((I'd like to preface this by saying once again, I have changed this girl's name from her real name to Elizabeth, to hide her identity. All other names in this have been altered from originals as well.))
We all changed.
We all changed when we reached 6th grade. I no longer cared where I fell on the social elevator at all. My best friend wanted nothing to do with me. Dell, a kid I had considered an acquaintance because he wasn't into "fitting in," suddenly became another "popular kid," dropping his love for books and drawing birds of prey. Paul began to care less about school, and started to fail classes, seemingly unbothered by it. Pam dropped her witty, educated self, turning into what one of my friends, David, calls the "soccer bitches." David? Yeah, he changed, too. He still cared about school unlike many, trying his hardest during class. But he doesn't ever do his homework anymore - homework time is now taken up by his obsession with suggestive Japanese anime. Noel, who I already hated for being notorious for needlessly starting drama, became faux goth, wearing as much eyeliner as her helicopter mother would allow.
We all changed.
I had to say goodbye to the people I had once shared many jokes with - well, not by choice.

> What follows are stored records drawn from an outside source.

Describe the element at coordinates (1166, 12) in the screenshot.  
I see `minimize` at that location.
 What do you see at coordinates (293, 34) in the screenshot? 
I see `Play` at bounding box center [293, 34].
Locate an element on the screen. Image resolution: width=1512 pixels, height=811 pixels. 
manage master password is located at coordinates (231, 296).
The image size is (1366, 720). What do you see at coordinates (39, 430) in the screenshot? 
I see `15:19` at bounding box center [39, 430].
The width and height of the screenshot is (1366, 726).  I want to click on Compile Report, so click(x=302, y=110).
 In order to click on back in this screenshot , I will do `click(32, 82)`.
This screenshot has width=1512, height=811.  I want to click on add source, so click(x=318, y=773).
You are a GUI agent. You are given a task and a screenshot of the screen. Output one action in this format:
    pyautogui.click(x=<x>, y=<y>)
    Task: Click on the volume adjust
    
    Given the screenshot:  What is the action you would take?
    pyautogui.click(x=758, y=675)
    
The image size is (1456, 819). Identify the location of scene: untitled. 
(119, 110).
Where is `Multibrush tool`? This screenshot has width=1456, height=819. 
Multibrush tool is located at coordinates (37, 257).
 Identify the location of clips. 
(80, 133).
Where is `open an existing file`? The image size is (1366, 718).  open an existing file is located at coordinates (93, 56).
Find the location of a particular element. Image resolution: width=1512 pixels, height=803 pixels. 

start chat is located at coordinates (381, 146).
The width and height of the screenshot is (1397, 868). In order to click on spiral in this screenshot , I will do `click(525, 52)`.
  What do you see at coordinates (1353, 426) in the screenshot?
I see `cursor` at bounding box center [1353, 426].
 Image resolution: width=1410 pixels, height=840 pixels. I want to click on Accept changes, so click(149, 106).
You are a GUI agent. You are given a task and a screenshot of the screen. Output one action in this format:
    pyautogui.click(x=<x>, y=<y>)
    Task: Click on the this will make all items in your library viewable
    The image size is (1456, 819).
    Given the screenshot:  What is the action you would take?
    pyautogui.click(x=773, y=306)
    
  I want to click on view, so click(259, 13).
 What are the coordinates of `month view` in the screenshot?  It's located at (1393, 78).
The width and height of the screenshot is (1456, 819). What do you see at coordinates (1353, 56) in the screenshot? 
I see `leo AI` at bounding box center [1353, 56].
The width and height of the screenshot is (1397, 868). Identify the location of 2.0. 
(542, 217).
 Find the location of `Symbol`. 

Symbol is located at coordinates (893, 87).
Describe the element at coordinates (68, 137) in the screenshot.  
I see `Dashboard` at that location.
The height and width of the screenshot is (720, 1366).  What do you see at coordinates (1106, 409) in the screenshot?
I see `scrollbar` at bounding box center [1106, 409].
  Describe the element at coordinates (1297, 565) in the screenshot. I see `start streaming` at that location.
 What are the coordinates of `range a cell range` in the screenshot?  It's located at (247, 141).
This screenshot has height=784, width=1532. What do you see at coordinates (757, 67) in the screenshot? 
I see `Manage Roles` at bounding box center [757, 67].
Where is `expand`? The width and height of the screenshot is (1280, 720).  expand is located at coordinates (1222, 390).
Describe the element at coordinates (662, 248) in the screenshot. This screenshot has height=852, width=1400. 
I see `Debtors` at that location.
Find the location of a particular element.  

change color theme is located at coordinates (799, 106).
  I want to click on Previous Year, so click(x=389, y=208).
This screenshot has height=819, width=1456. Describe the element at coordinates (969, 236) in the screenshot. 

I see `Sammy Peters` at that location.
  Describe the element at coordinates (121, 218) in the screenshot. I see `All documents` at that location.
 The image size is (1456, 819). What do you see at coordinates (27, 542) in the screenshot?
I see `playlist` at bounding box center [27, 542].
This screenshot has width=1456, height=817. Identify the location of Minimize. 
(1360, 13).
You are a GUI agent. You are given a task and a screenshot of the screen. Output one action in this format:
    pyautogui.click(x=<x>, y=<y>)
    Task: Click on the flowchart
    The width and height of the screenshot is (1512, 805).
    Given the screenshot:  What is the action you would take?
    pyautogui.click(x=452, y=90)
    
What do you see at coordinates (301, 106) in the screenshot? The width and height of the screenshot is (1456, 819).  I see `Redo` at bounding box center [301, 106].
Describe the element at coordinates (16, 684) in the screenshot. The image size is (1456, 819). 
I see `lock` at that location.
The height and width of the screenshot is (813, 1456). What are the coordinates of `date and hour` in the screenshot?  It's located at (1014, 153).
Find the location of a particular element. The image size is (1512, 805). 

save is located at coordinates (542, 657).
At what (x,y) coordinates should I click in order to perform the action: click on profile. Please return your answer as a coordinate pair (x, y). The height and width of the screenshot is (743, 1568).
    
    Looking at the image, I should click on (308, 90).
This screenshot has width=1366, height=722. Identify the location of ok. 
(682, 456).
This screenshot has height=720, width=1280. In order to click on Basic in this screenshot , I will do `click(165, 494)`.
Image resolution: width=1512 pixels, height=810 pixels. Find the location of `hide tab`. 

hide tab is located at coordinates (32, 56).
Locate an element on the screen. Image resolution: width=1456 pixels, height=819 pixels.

But my emptiness, the gaping hole the Dark Ages had tore in me that could only be filled with jokes and laughs with friends, overwhelmed me. I searched for a friend who will not, does not, cannot desert me. I was a slave to my erotic desire to have someone to talk to. In my cat I found a friend I could confide in. But like a rubber ball against the floor, the information bounced back. I spoke one language and he spoke another, and scholars had yet to figure out how to translate between the two.
Cue math class, about three weeks into the year. Cue me, in a desperate haze, blinded by reality, I do not see that someone I could trust, who would share my interests, my hidden hatreds, who was capable of producing jokes that hurt my stomach from laughing, and who would appreciate my jokes as well, is sitting beside me in class.
The first week, and many weeks following, my math teacher began our Monday period five math class by asking us how our weekend was. And this girl, who at the time I could only describe as "white headband girl" because of her obsession with wearing a white headband everyday, boasted about how her absence the first three days of school was due to the fact her family had been in Disney World. Their family went there every year to the park, as well as Texas to see her step-brothers' mother, and North Carolina, to visit a beach they'd been going to for eleven years. I wondered how anyone could afford so many trips, every. single. year.
Following that Monday I referred to her as "rich white headband girl" since I really didn't know what to call her. But only for a short while.
I believe that through a group assignment in math class where I had no say in who I was to work with I was joined with rich white headband girl. It seemed that one minute I considered her a spoiled brat, and the next, we were talking infinitely about our appreciation for cats (my two to her eight, my love to her like). We discussed our love of video games; watching people play these games, playing them ourselves. I reached myself within her. Elizabeth explained to me her siblings (and step-siblings) names, ages, relations, and if they lives at her mom's or dad's house. I invited her over so I could show her a game, Minecraft, and teach her some tricks I had learned from my many hours of play.
I never asked if she wanted to be my friend because we kind of just were. And today we are friends, and yesterday we were friends, and I hope to God we are friends tomorrow.
She says I am the only person she texts and I hope that's true because I love her. And I believe it is a "best friend" love but I do not know. And I may have been different between fifth and sixth grade but then, when I met Elizabeth;
We all changed.
Through her, there was me laughing again. Through her, there was me knowing I had a friend again - a real friend. Through her I was bright again and I was having fun and through her I found that she hated everyone who wasn't me. And through her I found I could say that, too.
We were inseparable, I'd like to believe. I shared books and video games and funny pictures and songs online with her and she shared hilarious jokes and fantastic wit and videos and books and maybe even her time with me, and we laughed. I wouldn't give up that for anything. I needed someone to share their time. She did. And without even knowing it, pulled me out of the hardest point in my life. We both shared things, giving each other what we needed. But then we shared what only we could share - memories. Jokes between us two and quotes of books and movies. I wanted only to talk to her and no one else, and I learned what it meant to have a true friend.
But what if she dies.
And that's not a question mark because I know she's going to. And I know I'm going to, as well. The 25th president of the United States of America, William McKinley, has famous last words. They were, in response to his wife saying "I want to go too! I want to go too!," said, "We are all going."
We are all going.
When there was a fire in her backyard, Elizabeth texted me "we are all going!" We shared a laugh but then, maybe not jokingly, she said she wanted me to plan her funeral if she died. And I promised I would. We are all going and we might be missed if we leave an impact on this world. I hope I die before her because I know I have left an impact on her, just like she left one on me, and I learned from my research you die when you have completed your purpose here on Earth. I hope I die before her because that would prove my theory that she has a lot more to do in the world that is important and necessary than I do.
Yes, Mr. McKinley. We are all going.